23 tahun 2011 tentang Pengelolaan Zakat. Semua pihak harus merasa tidak ada yang dirugikan baik Pemerintah sebagai regulator maupun BAZNAS dan LAZ sebagai operator zakat, karena peraturan perundang-undangan zakat tersebut mengatur pengelolaan zakat sudah sesuai dengan syariat Islam, seperti akuntabel, profesional, amanah dan jujur yang diawali sejak perencanaan, pelaksanaan, pendistribusian, dan pertanggungjawabanyang harus dilaksanakan oleh para pengelola zakat.
Berdasarkan Surat Keputusan Dewan Pertimbangan BAZNAS No.
001/DP-BAZNAS/XII/2010 tentang Pedoman Pengumpulan dan Pentasarufan Zakat,
Infaq, dan Shadaqah pada Badan Amil Zakat Nasional (BAZNAS)

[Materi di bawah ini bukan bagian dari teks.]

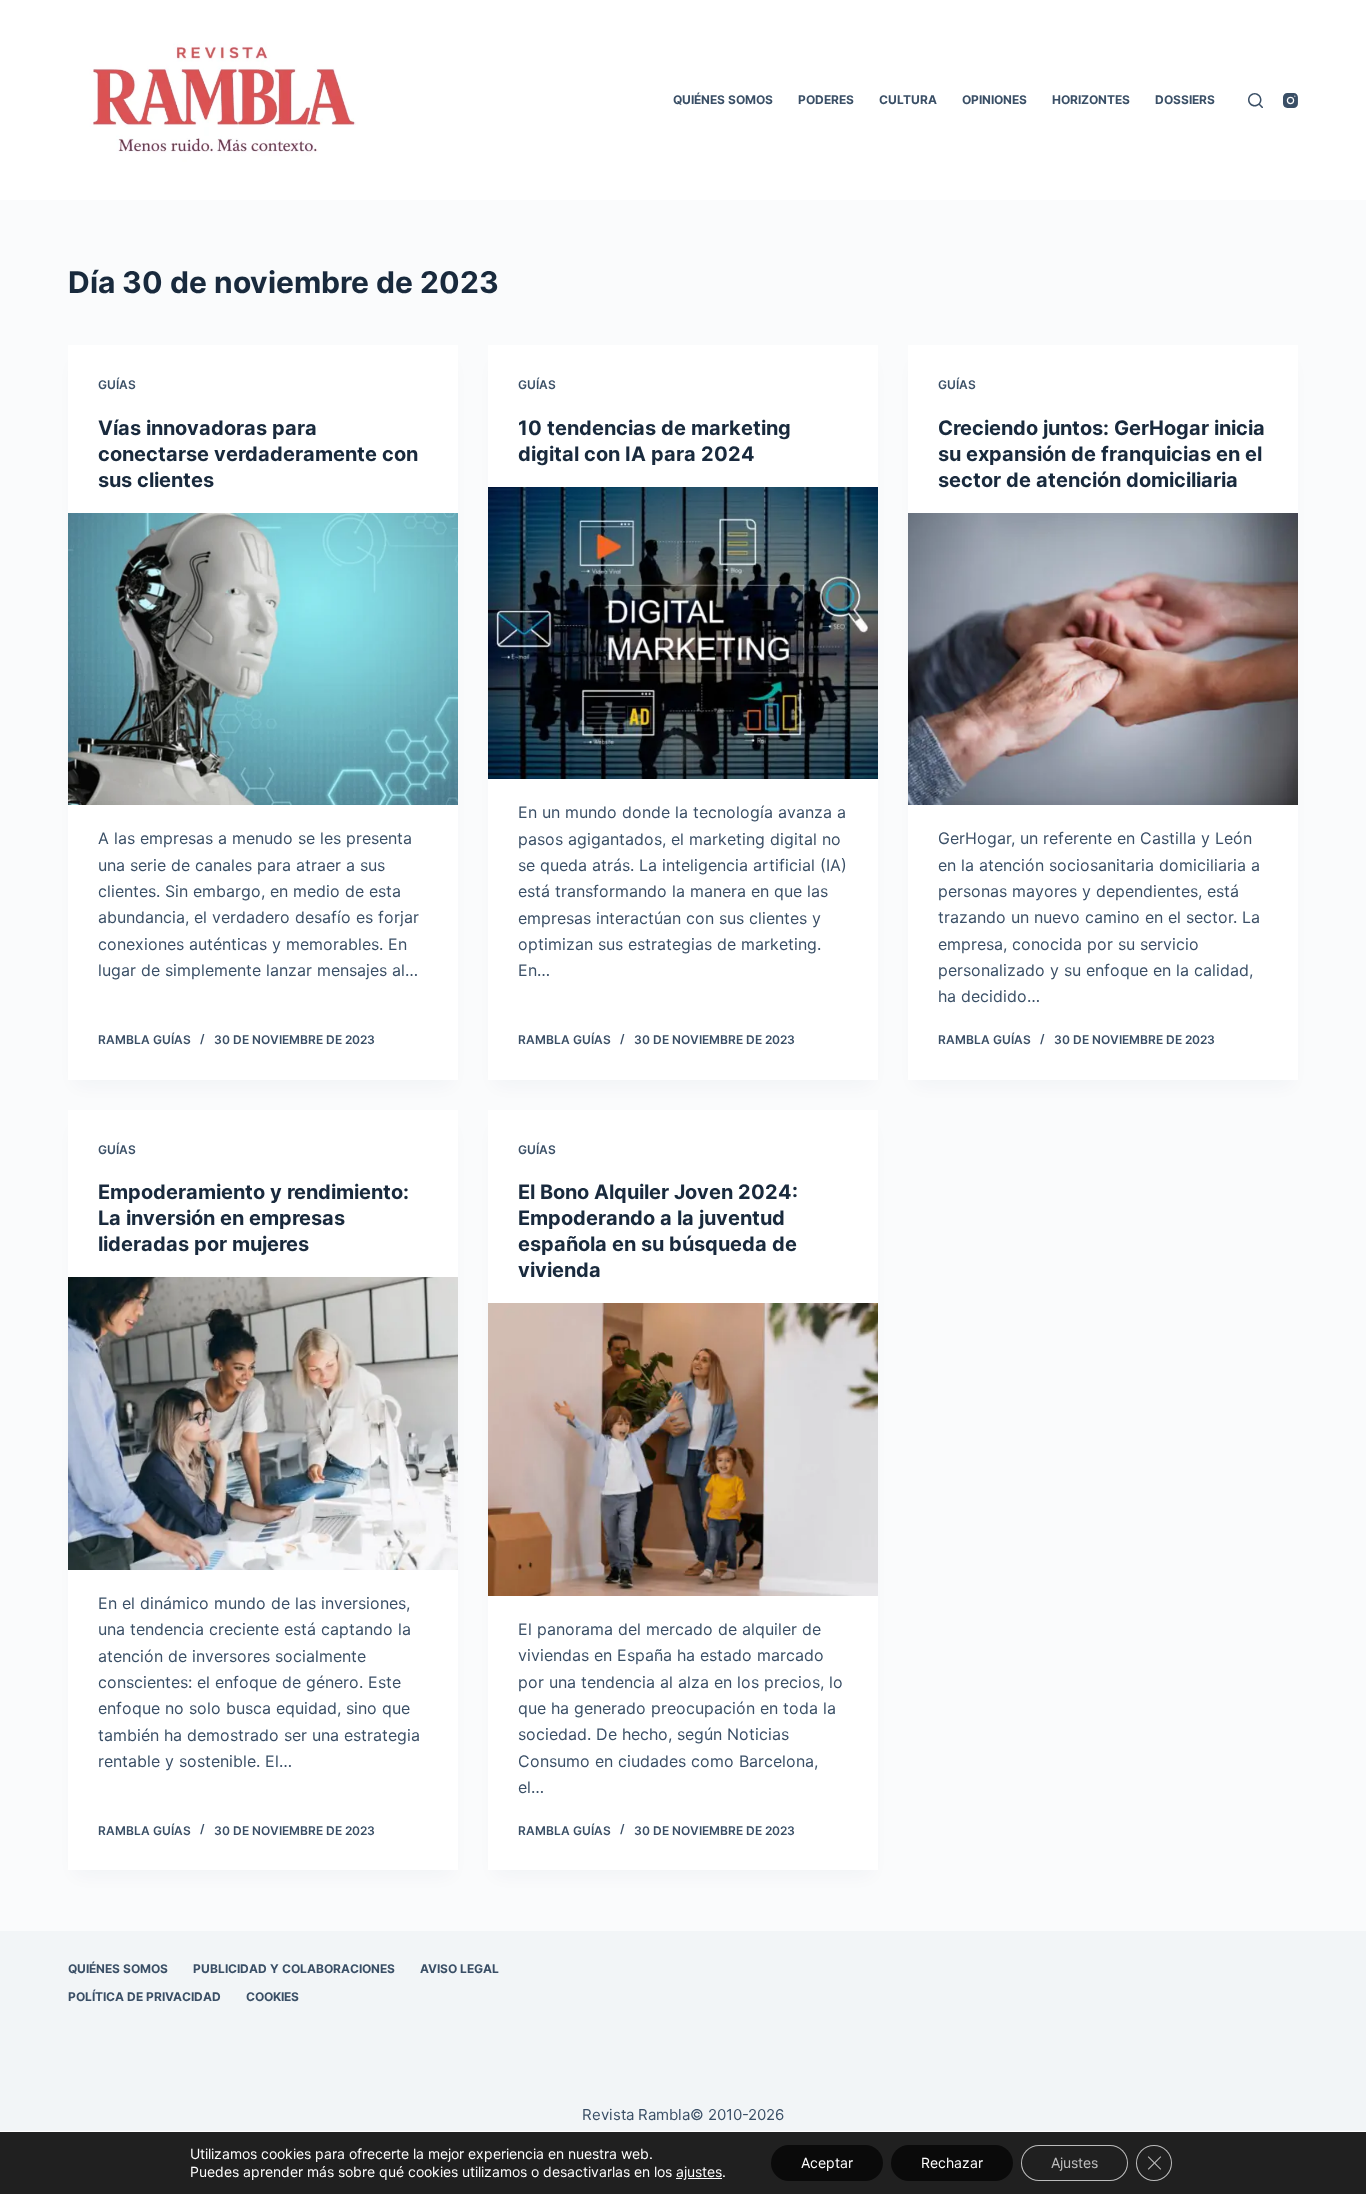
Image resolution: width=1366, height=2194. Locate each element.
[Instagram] (1290, 100)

Nomor 4, bahwa “sesuai dengan keputusan Dewan Zakat Dunia
bahwa dana zakat hanya untuk SDM, sebagaimana tercantum
dalam QS. At Taubah (9): 60. Sedangkan pembangunan fisik seperti rumah
sakit, sekolah dan pembangunan sarana sosial lainnya untuk kepentingan
fakir miskin boleh dari dana infak/shadaqah”.

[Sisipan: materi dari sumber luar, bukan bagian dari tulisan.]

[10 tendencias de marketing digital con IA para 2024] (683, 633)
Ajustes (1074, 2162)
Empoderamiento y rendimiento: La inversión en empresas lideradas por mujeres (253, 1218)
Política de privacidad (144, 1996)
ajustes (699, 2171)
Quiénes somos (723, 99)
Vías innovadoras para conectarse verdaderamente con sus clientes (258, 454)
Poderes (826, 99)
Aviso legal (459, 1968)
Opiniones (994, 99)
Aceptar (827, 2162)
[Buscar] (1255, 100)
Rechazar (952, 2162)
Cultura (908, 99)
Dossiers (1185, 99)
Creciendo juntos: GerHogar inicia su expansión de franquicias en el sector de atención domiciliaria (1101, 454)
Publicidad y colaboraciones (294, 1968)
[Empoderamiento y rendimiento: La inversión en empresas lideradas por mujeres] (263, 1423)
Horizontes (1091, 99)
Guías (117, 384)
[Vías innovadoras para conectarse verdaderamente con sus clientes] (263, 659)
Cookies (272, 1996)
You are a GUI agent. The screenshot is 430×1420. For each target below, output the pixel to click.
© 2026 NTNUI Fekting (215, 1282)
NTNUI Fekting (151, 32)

Dengan lahirnya UU No. 23 tahun 2011 yang memuat sebelas
bab, empat puluh tujuh pasal, dan enam puluh dua ayat diharapkan dapat mencegah
penyimpangan penggunaan dan pendistrubian dana zakat oleh para pengelola zakat
dan amil zakat seperti dalam contoh kasus tersebut di atas.
Pacsa amar putusan MK, Pemerintah dalam hal ini Kementerian
Agama, sebagai regulator, harus menindaklanjutinya dengan mereview program dan
kegiatan terkait tersebut, diantaranya:
Sosialisasi amar putusan MK kepada masyarakat, terutama
masalah BAZNAS dan LAZ.
Membuat payung hukum/regulasi yang berkaitan dengan sistem
pelaporan pengelolaan zakat yang dilakukan oleh pengelola zakat diluar BAZNAS
dan LAZ.
Membuat regulasi tentang pembinaan terhadap amil-amil
di luar amil BAZNAS dan LAZ.
Membuat regulasi tentang pengawasan syariat
Merekruit SDM pengawas atau auditor syariat.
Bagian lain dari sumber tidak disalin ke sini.